◆ GOAL 1 ◆
Decide whether each statement agrees with the Solr indexing tutorial below. For each one, answer yes or no and quote the words from the tutorial that settle it. (a) Indexing involves adding, deleting, and updating data in the index. (b) The Post command accepts only XML documents. (c) The Post command can be used from the bin directory of Apache Solr.
◆ GOAL 2 ◆
Which document types does the Solr indexing tutorial below list as usable for indexing?

◆ PAGE TEXT ◆
What is Indexing in Apache Solr?

In Apache Solr, Indexing is used to organize the document systematically so that the document required by the user can be founded easily. Indexing is required to perform a fast search operation on the user query. It helps to collect documents and then parse and after that store it on storage medium. We can use different types of document types for indexing such as PDF, CSV, XML, databases table data, etc.

Indexing involves the following three operations namely the addition of data to the index, deletion of data from the index, and the updating of data in the index.

solr indexing cloudduggu

In this tutorial, we will go through the addition of data in the Apache Solr index, and the following are the most common three ways through which we can do it.

  • The post tool is used to add data in Apache Solr index.
  • We can add data in Apache Solr Index using the Apache Solr web interface.
  • We can use the client APIs as well such as Python, Java to add content in Apache Solr.

We will go through each way of data addition in the Apache Solr index.


Document addition using Apache Solr Post Command

Apache Solr Post command is used to add different formats of documents such as XML, CSV, JSON for indexing. We can use the Post command from the bin directory of Apache Solr.

◆ GIVEN INFORMATION ◆
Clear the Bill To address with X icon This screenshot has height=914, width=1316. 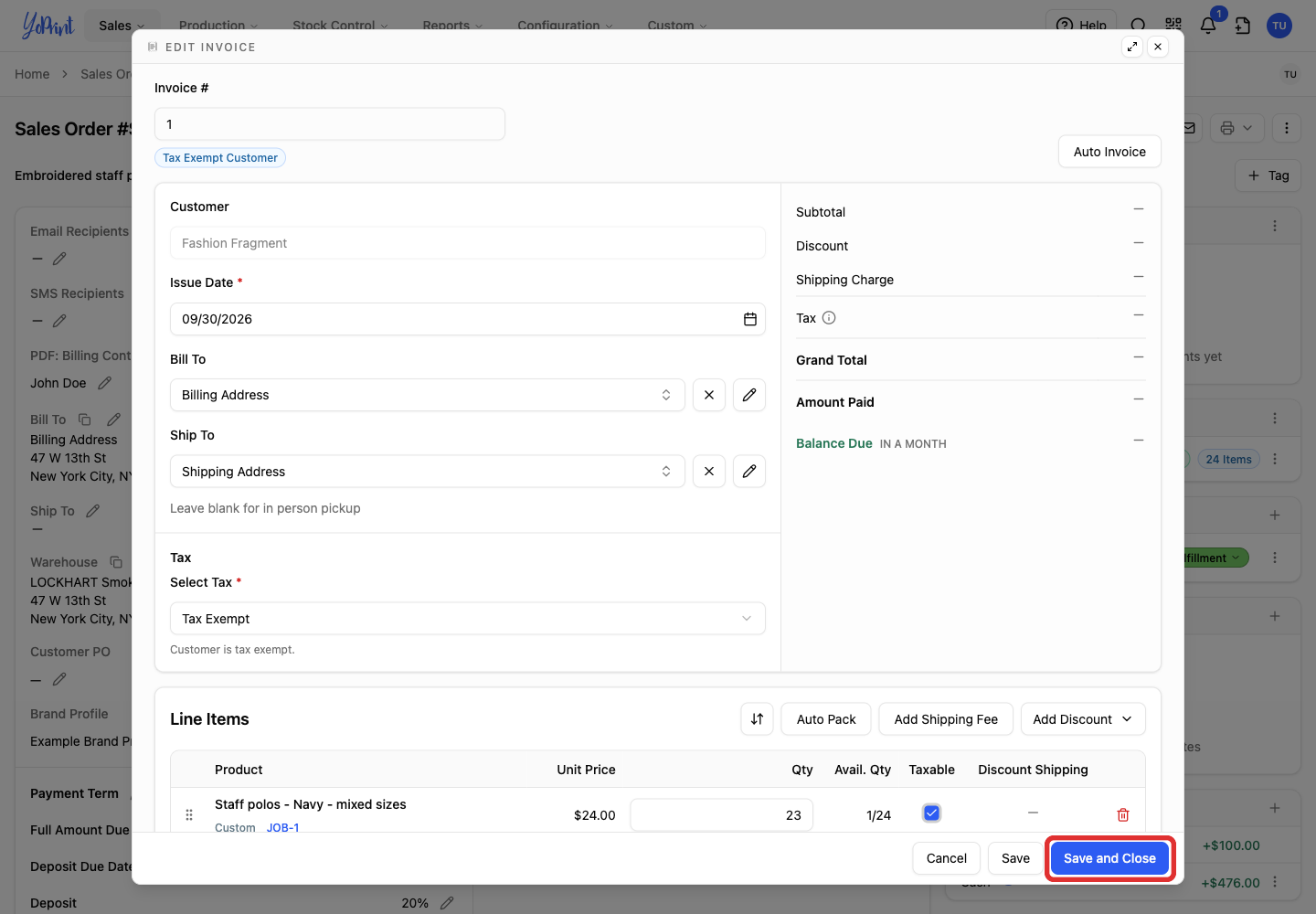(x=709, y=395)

* * *

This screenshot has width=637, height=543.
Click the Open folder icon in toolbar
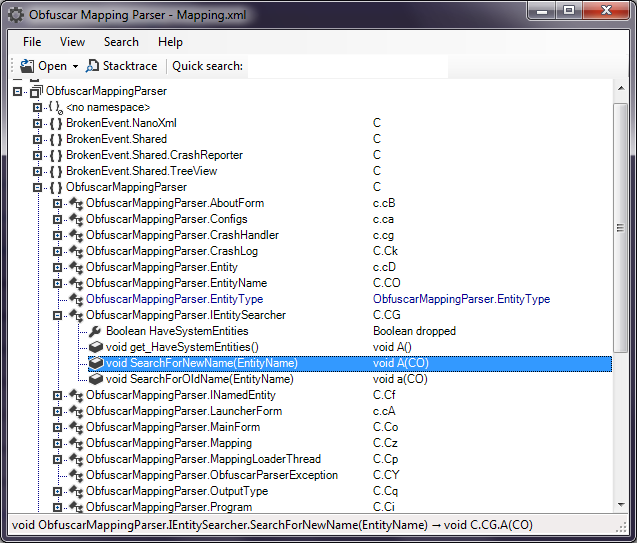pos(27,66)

--

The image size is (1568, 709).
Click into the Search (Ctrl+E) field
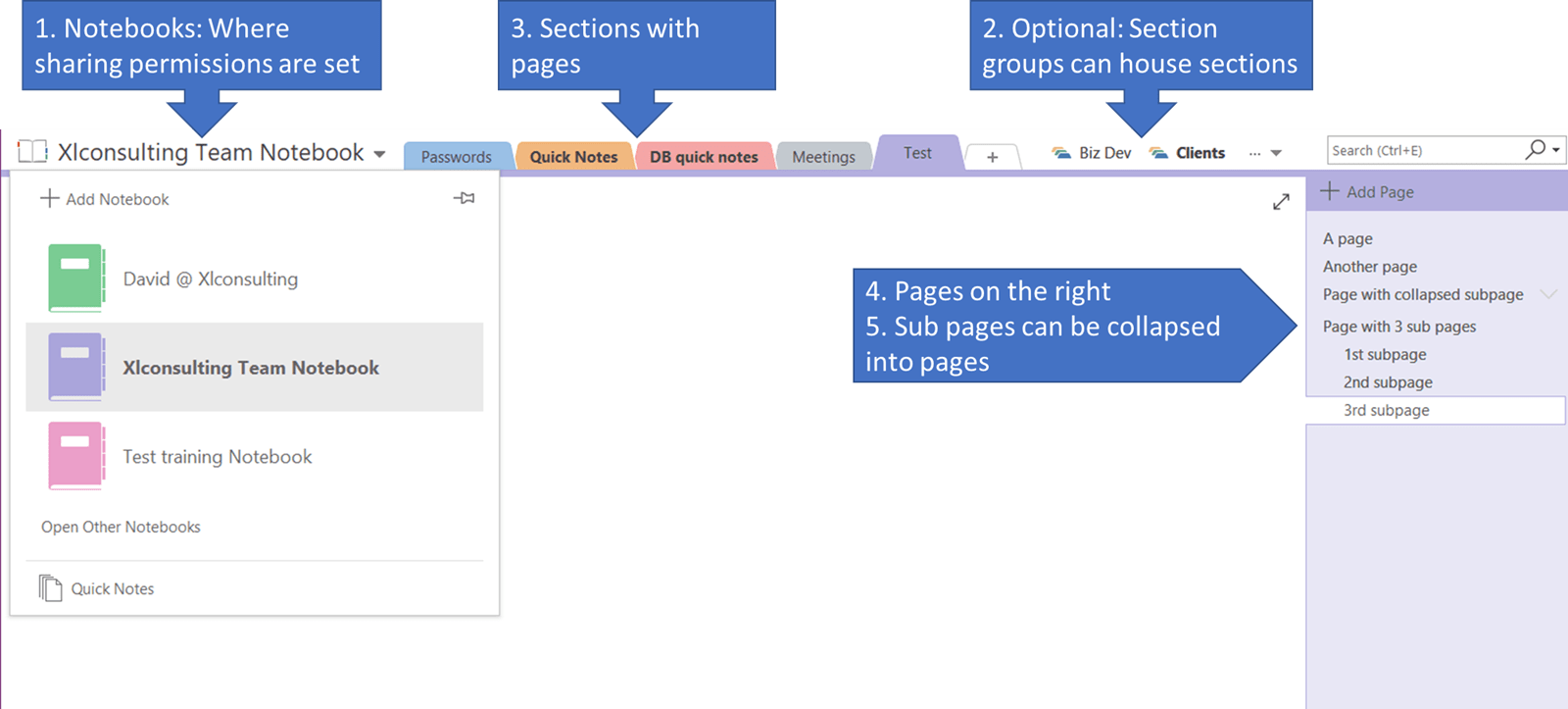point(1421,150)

◆ WORKED SOLUTION 1 ◆
(a) Yes: "the addition of data to the index, deletion of data from the index, and the updating of data in the index."
(b) No: "Apache Solr Post command is used to add different formats of documents such as XML, CSV, JSON for indexing."
(c) Yes: "We can use the Post command from the bin directory of Apache Solr."

◆ WORKED SOLUTION 2 ◆
PDF, CSV, XML, and database table data.